### What this task involves:
Only one stretch of the records below is wanted: the lines from the one holding "You are a computer-use" through the one holding "Click the chart". Return it exactly, both ends included.

### Stored data:
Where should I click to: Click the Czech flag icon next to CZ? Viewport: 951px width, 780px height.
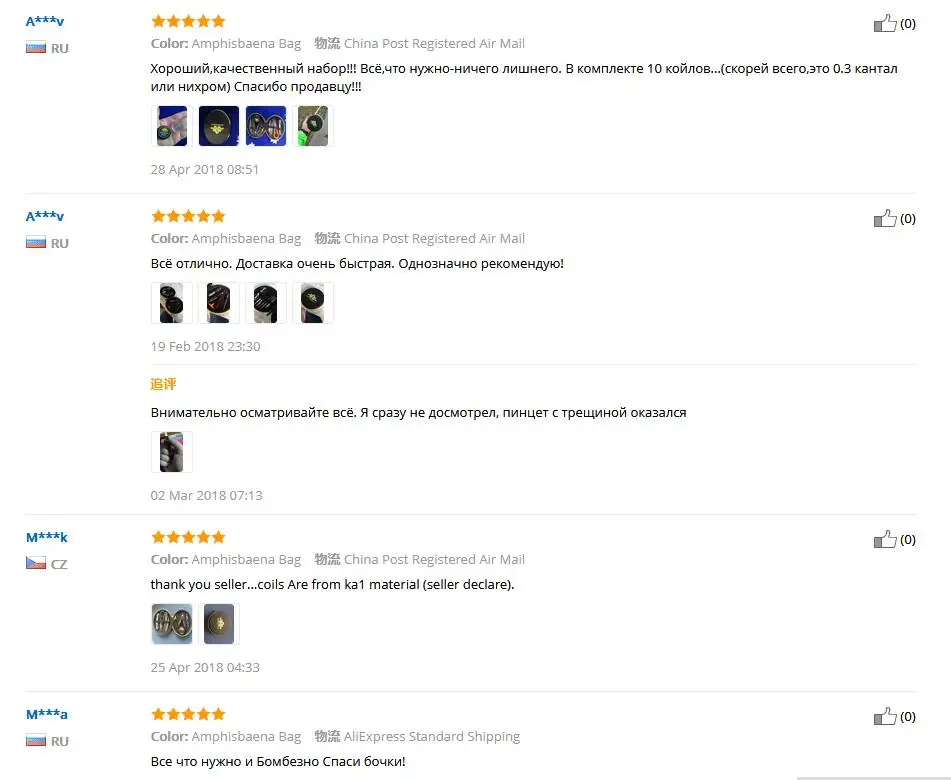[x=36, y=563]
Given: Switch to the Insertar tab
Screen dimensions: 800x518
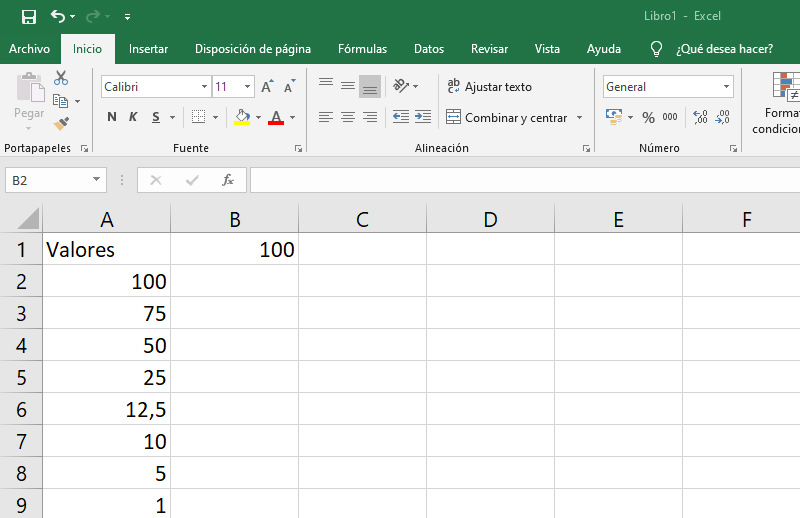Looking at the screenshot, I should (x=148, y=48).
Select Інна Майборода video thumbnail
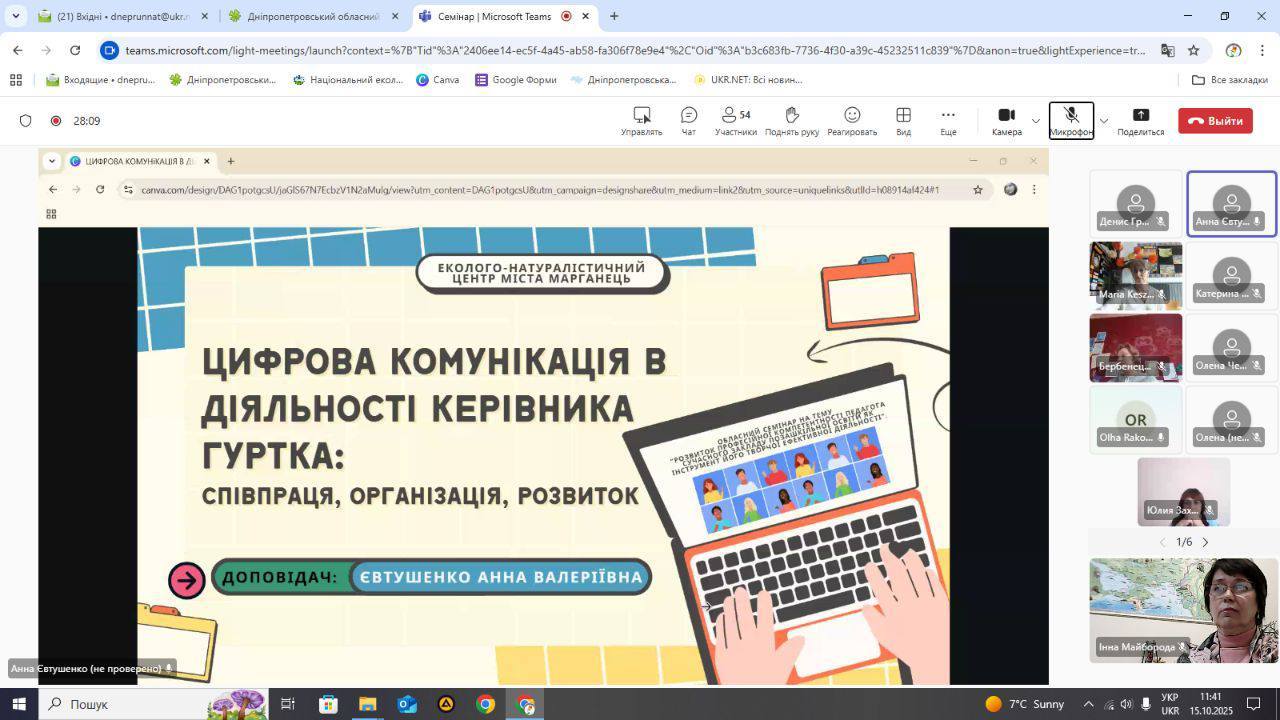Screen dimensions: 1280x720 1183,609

--

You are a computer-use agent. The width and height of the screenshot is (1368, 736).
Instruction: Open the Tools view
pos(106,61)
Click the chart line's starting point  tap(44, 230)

### Answer area:
You are a computer-use agent. The width and height of the screenshot is (1368, 736).
Instruction: Open the Tools view
pos(106,61)
Click the chart line's starting point  tap(44, 230)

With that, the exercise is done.